# [What the task asks]
Write out every line of the material as it stands, apart from the pictures.

━━━━

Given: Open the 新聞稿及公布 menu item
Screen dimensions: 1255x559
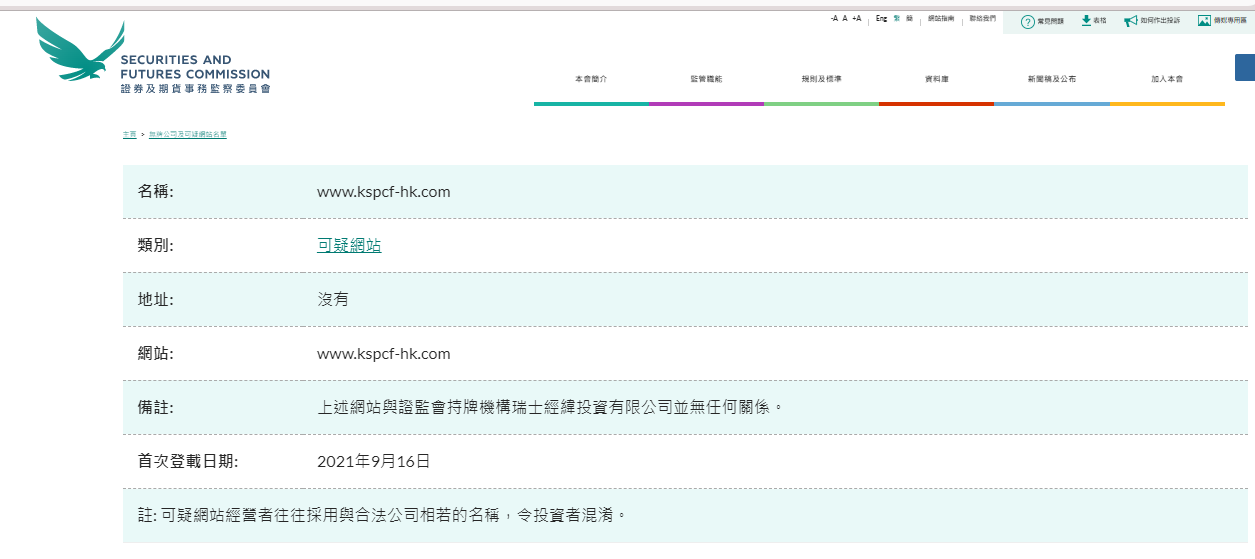Looking at the screenshot, I should tap(1051, 79).
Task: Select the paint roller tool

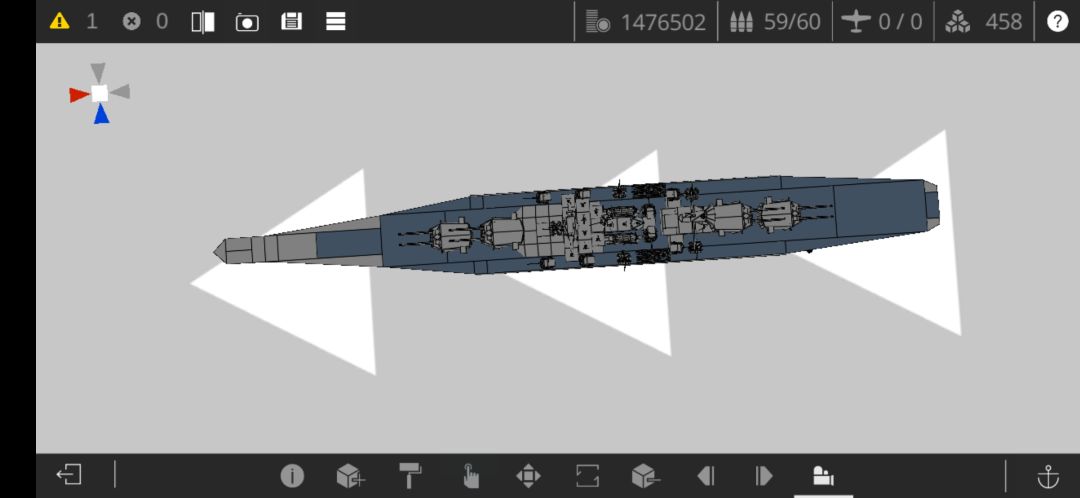Action: [x=411, y=475]
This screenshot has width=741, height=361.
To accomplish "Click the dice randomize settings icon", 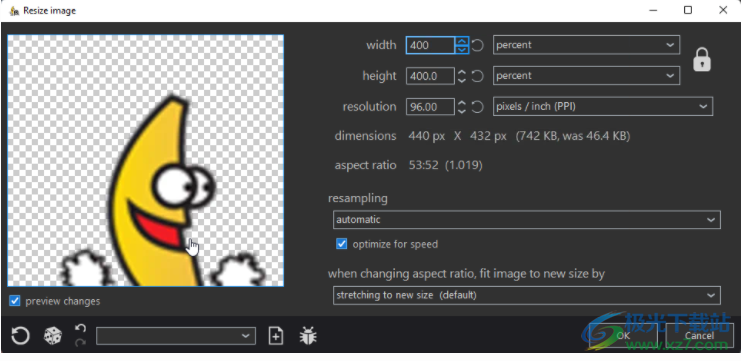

━━━━

# [Exercise answer]
Given: Open the 新聞稿及公布 menu item
Screen dimensions: 1255x559
Looking at the screenshot, I should tap(1051, 79).
Task: Select the paint roller tool

Action: [x=411, y=475]
This screenshot has width=741, height=361.
To accomplish "Click the dice randomize settings icon", 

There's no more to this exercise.